Leandro Lázzaro

Personal information
- Full name: Leandro Hernán Lázzaro Liuni
- Date of birth: 8 March 1974 (age 51)
- Place of birth: Buenos Aires, Argentina
- Height: 1.88 m (6 ft 2 in)
- Position(s): Striker

Senior career*
- Years: Team / Apps / (Gls)
- 1994–1998: Nueva Chicago / 79 / (16)
- 1998–2001: FC Slovan Liberec / 70 / (30)
- 2001–2002: AC Sparta Prague / 13 / (4)
- 2002: Salernitana / 19 / (2)
- 2002–2003: Nocerina / 28 / (13)
- 2003: Ravenna Calcio / 11 / (0)
- 2004: Tivoli / 15 / (8)
- 2004–2006: Pro Sesto / 47 / (5)
- 2006–2007: Tigre / 41 / (18)
- 2008: Estudiantes / 9 / (3)
- 2008–2010: Tigre / 72 / (11)
- 2010–2011: Instituto / 21 / (5)
- 2012–2014: Deportivo Merlo / 29 / (5)
- 2014: San Lorenzo de Alem / 9 / (3)

= Leandro Lázzaro =

Argentine footballer

Leandro Lázzaro (born 8 March 1974) is an Argentine former footballer who played as a striker. From 2014, he is playing in Indoor Football.

==Career==
Lázzaro started his career in 1994 with Nueva Chicago in the 2nd division of Argentine football. In 1998 Lázzaro moved to the Czech Republic to play for FC Slovan Liberec. He helped them win the Czech Cup in 1999–2000 and scored twice in the final. He then joined AC Sparta Prague in 2001.

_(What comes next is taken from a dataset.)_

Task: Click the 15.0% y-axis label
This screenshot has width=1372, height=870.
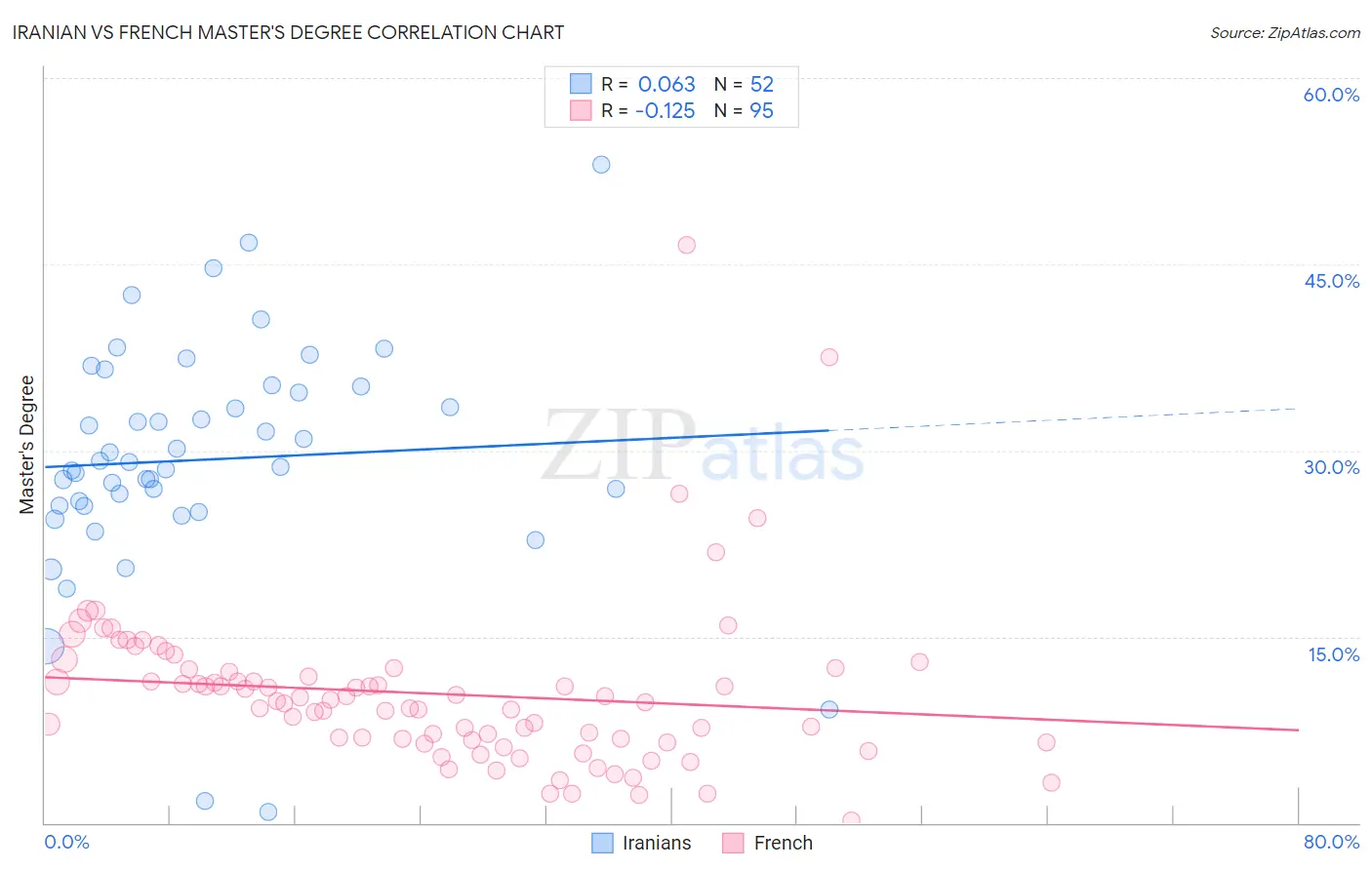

In 2002 Lázzaro moved to Italy where he played in Serie B (Second Division) with Salernitana and in lower leagues with Nocerina, Ravenna Calcio, Tivoli and Pro Sesto before returning to Argentina in 2006 to join Tigre.

In his first season with Tigre he helped them to gain promotion to the Primera Division Argentina. He stayed with the club and become an important part of the squad playing their first season at the top level of Argentine football since 1980. Lázzaro finished the Apertura 2007 as the club's top scorer with 10 goals in 18 games, helping Tigre to finish in 2nd place, the best league finish in the club's history.

In January 2008 signed for Estudiantes for a fee of $300,000 but he returned to Tigre after only half a season with Estudiantes.